Combined sales of the game and its sequel, Trophy Bass 2, surpassed 500,000 units by November 1997. In the United States, Trophy Bass was the 10th best-selling computer game of 1997, with 356,280 units sold. The following year, it fell to 21st place, selling an additional 231,901 copies. Its revenue in 1998 alone was estimated at $2.42 million. The first two Trophy Bass games together topped 1.5 million units in sales by July 1999.

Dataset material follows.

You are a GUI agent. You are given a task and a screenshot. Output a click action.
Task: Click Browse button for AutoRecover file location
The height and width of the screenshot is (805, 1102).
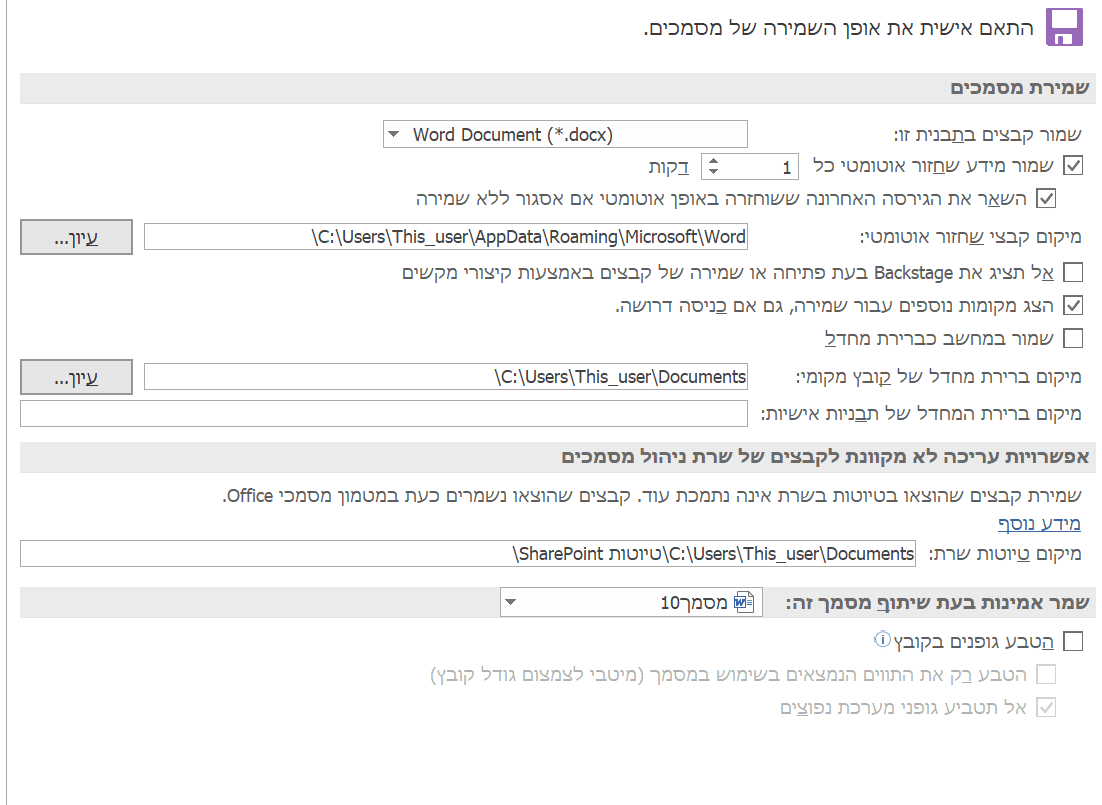pos(76,237)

Ned Gaskins of PC Gamer US summarized it as "a great simulation, and a hell of a lot of fun." He wrote, "[W]hen you haul in your first 14-pound bass (they exist, really!), Trophy Bass proves to be as exhilarating as any shoot-'em-up. It's just an all-around good game, and one you'll spend hours at a stretch playing." In Computer Gaming World, Kevin Turner called it "a wonderfully entertaining game", and wrote that "anyone with a passing interest in fishing, or looking for an alternative sports game (besides golf) will love Trophy Bass."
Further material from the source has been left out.